DeepSpeedExamples step 3 : OOM

Steps 1 and 2 are running normally. When running step 3, I encountered an OOM (out of memory) issue again. Even when the batch size was set to 1, it still didn't work. Does anyone know what the situation is?

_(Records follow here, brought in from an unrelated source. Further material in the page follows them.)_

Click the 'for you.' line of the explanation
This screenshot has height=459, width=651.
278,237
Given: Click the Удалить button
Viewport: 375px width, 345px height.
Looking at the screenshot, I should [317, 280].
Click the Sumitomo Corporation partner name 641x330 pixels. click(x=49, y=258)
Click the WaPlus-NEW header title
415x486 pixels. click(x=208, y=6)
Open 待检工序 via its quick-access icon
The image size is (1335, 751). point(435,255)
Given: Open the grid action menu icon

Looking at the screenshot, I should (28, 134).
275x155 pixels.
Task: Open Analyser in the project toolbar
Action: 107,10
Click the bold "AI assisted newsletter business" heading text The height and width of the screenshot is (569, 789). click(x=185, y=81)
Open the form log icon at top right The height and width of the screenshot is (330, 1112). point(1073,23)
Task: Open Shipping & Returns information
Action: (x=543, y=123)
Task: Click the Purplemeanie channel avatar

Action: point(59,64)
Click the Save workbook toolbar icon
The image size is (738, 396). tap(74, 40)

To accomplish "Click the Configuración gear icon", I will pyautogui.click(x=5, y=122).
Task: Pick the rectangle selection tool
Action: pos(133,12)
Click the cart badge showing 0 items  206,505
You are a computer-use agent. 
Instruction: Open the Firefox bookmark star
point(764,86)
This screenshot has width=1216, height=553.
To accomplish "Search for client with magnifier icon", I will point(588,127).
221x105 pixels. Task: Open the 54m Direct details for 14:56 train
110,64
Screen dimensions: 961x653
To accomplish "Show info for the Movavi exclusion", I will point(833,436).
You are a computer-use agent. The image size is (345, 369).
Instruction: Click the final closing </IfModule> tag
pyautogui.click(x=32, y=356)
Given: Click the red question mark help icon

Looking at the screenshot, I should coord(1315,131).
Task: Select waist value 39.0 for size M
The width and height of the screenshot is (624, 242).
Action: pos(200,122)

在跑step3的时候又遇到显存不够的问题，batch都设置成了1也不行，有人知道什么情况吗？

4 * v100-40G

Num_Padding_at_Beginning=1 # this is model related

Actor_Lr=5e-4 Critic_Lr=5e-6

deepspeed --master_port 12346 main.py
--data_path Hello-SimpleAI/HC3-Chinese
--data_split 2,4,4
--actor_model_name_or_path $ACTOR_MODEL_PATH
--critic_model_name_or_path $CRITIC_MODEL_PATH
--num_padding_at_beginning 1
--per_device_train_batch_size 1
--per_device_mini_train_batch_size 1
--generation_batch_numbers 1
--ppo_epochs 1
--max_answer_seq_len 128
--max_prompt_seq_len 128
--actor_learning_rate ${Actor_Lr}
--critic_learning_rate ${Critic_Lr}
--actor_weight_decay 0.1
--critic_weight_decay 0.1
--num_train_epochs 1
--lr_scheduler_type cosine
--gradient_accumulation_steps 1
--num_warmup_steps 100
--deepspeed --seed 1234
--enable_hybrid_engine
--inference_tp_size 2
--actor_zero_stage $ACTOR_ZERO_STAGE
--critic_zero_stage $CRITIC_ZERO_STAGE
--actor_gradient_checkpointing
--critic_gradient_checkpointing
--actor_lora_dim 128
--actor_lora_module_name decoder.layers.
--output_dir $OUTPUT
&> $OUTPUT/training.log